WORK TO BE COMPLETED. Could you reproduce all of the records exactly?

(Collected data entries)
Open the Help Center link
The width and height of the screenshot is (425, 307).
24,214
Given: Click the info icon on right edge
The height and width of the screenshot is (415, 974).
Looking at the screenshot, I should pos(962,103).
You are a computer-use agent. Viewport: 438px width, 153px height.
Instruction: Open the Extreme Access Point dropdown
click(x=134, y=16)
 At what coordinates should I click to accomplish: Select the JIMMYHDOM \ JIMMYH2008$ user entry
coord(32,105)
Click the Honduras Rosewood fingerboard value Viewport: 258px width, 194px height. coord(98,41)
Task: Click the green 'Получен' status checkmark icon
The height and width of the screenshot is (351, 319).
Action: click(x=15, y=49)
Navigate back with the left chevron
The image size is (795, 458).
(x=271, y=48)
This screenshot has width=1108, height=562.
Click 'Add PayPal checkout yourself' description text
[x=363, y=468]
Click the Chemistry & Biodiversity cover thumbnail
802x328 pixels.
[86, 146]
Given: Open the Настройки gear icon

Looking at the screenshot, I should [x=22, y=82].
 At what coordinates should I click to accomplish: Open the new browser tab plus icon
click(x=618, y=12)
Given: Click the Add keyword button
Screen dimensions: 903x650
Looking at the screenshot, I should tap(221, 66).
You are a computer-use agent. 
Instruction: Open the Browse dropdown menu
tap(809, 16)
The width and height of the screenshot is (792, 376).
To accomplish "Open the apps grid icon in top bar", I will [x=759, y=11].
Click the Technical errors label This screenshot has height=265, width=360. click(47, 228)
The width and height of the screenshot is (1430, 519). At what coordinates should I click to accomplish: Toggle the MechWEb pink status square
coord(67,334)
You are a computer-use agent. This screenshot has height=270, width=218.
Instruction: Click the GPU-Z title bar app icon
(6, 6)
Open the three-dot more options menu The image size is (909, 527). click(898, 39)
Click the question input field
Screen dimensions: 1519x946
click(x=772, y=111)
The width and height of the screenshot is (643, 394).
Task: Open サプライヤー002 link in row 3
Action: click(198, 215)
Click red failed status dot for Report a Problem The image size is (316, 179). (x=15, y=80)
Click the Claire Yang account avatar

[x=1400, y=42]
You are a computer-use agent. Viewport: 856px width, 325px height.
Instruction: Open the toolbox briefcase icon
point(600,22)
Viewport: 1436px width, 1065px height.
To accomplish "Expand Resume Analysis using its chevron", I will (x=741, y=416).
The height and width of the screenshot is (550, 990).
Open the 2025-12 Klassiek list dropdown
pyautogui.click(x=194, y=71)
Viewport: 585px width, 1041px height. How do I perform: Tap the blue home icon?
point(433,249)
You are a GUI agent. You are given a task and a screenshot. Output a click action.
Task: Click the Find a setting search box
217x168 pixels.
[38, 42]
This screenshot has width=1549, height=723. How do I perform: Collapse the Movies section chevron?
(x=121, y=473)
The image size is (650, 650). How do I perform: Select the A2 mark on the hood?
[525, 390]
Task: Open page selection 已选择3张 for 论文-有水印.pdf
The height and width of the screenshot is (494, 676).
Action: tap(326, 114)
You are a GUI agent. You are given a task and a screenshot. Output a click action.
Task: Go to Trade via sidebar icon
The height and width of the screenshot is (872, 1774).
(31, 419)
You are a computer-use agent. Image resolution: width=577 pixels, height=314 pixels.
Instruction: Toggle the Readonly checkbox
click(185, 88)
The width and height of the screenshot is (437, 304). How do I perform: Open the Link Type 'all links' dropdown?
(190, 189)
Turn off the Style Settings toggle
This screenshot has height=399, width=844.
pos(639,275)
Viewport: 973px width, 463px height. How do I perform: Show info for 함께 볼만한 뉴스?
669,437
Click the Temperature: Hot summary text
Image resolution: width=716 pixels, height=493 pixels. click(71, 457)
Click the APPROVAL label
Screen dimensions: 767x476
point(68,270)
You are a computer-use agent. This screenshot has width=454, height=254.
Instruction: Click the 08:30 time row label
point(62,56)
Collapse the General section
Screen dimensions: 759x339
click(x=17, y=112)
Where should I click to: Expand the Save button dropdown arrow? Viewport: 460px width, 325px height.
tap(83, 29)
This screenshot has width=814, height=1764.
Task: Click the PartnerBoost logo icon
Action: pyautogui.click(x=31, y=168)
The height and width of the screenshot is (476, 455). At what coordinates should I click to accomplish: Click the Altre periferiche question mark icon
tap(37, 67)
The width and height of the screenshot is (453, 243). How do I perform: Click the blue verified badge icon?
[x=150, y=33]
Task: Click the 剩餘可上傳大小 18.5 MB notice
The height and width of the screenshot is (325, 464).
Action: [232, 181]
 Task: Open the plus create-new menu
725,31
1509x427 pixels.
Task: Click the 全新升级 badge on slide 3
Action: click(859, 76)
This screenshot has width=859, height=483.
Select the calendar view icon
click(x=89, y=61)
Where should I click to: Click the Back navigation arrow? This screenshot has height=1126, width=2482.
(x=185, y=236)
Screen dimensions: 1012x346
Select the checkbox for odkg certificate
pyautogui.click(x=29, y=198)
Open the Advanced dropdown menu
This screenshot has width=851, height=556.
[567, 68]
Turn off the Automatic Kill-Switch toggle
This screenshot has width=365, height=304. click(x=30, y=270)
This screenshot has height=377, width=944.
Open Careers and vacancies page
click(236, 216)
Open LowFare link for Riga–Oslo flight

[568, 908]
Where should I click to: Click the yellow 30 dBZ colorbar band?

RESULT OF THIS TASK.
Open the Help Center link
The width and height of the screenshot is (425, 307).
24,214
Given: Click the info icon on right edge
The height and width of the screenshot is (415, 974).
Looking at the screenshot, I should pos(962,103).
You are a computer-use agent. Viewport: 438px width, 153px height.
Instruction: Open the Extreme Access Point dropdown
click(x=134, y=16)
 At what coordinates should I click to accomplish: Select the JIMMYHDOM \ JIMMYH2008$ user entry
coord(32,105)
Click the Honduras Rosewood fingerboard value Viewport: 258px width, 194px height. coord(98,41)
Task: Click the green 'Получен' status checkmark icon
The height and width of the screenshot is (351, 319).
Action: click(x=15, y=49)
Navigate back with the left chevron
The image size is (795, 458).
(x=271, y=48)
This screenshot has width=1108, height=562.
Click 'Add PayPal checkout yourself' description text
[x=363, y=468]
Click the Chemistry & Biodiversity cover thumbnail
802x328 pixels.
[86, 146]
Given: Open the Настройки gear icon

Looking at the screenshot, I should [x=22, y=82].
 At what coordinates should I click to accomplish: Open the new browser tab plus icon
click(x=618, y=12)
Given: Click the Add keyword button
Screen dimensions: 903x650
Looking at the screenshot, I should tap(221, 66).
You are a computer-use agent. 
Instruction: Open the Browse dropdown menu
tap(809, 16)
The width and height of the screenshot is (792, 376).
To accomplish "Open the apps grid icon in top bar", I will [x=759, y=11].
Click the Technical errors label This screenshot has height=265, width=360. click(47, 228)
The width and height of the screenshot is (1430, 519). At what coordinates should I click to accomplish: Toggle the MechWEb pink status square
coord(67,334)
You are a computer-use agent. This screenshot has height=270, width=218.
Instruction: Click the GPU-Z title bar app icon
(6, 6)
Open the three-dot more options menu The image size is (909, 527). click(898, 39)
Click the question input field
Screen dimensions: 1519x946
click(x=772, y=111)
The width and height of the screenshot is (643, 394).
Task: Open サプライヤー002 link in row 3
Action: click(198, 215)
Click red failed status dot for Report a Problem The image size is (316, 179). (x=15, y=80)
Click the Claire Yang account avatar

[x=1400, y=42]
You are a computer-use agent. Viewport: 856px width, 325px height.
Instruction: Open the toolbox briefcase icon
point(600,22)
Viewport: 1436px width, 1065px height.
To accomplish "Expand Resume Analysis using its chevron", I will (x=741, y=416).
The height and width of the screenshot is (550, 990).
Open the 2025-12 Klassiek list dropdown
pyautogui.click(x=194, y=71)
Viewport: 585px width, 1041px height. How do I perform: Tap the blue home icon?
point(433,249)
You are a GUI agent. You are given a task and a screenshot. Output a click action.
Task: Click the Find a setting search box
217x168 pixels.
[38, 42]
This screenshot has width=1549, height=723. How do I perform: Collapse the Movies section chevron?
(x=121, y=473)
The image size is (650, 650). How do I perform: Select the A2 mark on the hood?
[525, 390]
Task: Open page selection 已选择3张 for 论文-有水印.pdf
The height and width of the screenshot is (494, 676).
Action: tap(326, 114)
You are a GUI agent. You are given a task and a screenshot. Output a click action.
Task: Go to Trade via sidebar icon
The height and width of the screenshot is (872, 1774).
(31, 419)
You are a computer-use agent. Image resolution: width=577 pixels, height=314 pixels.
Instruction: Toggle the Readonly checkbox
click(185, 88)
The width and height of the screenshot is (437, 304). How do I perform: Open the Link Type 'all links' dropdown?
(190, 189)
Turn off the Style Settings toggle
This screenshot has height=399, width=844.
pos(639,275)
Viewport: 973px width, 463px height. How do I perform: Show info for 함께 볼만한 뉴스?
669,437
Click the Temperature: Hot summary text
Image resolution: width=716 pixels, height=493 pixels. click(71, 457)
Click the APPROVAL label
Screen dimensions: 767x476
point(68,270)
You are a computer-use agent. This screenshot has width=454, height=254.
Instruction: Click the 08:30 time row label
point(62,56)
Collapse the General section
Screen dimensions: 759x339
click(x=17, y=112)
Where should I click to: Expand the Save button dropdown arrow? Viewport: 460px width, 325px height.
tap(83, 29)
This screenshot has width=814, height=1764.
Task: Click the PartnerBoost logo icon
Action: pyautogui.click(x=31, y=168)
The height and width of the screenshot is (476, 455). At what coordinates should I click to accomplish: Click the Altre periferiche question mark icon
tap(37, 67)
The width and height of the screenshot is (453, 243). How do I perform: Click the blue verified badge icon?
[x=150, y=33]
Task: Click the 剩餘可上傳大小 18.5 MB notice
The height and width of the screenshot is (325, 464).
Action: [232, 181]
 Task: Open the plus create-new menu
725,31
1509x427 pixels.
Task: Click the 全新升级 badge on slide 3
Action: click(859, 76)
This screenshot has width=859, height=483.
Select the calendar view icon
click(x=89, y=61)
Where should I click to: Click the Back navigation arrow? This screenshot has height=1126, width=2482.
(x=185, y=236)
Screen dimensions: 1012x346
Select the checkbox for odkg certificate
pyautogui.click(x=29, y=198)
Open the Advanced dropdown menu
This screenshot has width=851, height=556.
[567, 68]
Turn off the Automatic Kill-Switch toggle
This screenshot has width=365, height=304. click(x=30, y=270)
This screenshot has height=377, width=944.
Open Careers and vacancies page
click(236, 216)
Open LowFare link for Riga–Oslo flight

[568, 908]
Where should I click to: Click the yellow 30 dBZ colorbar band?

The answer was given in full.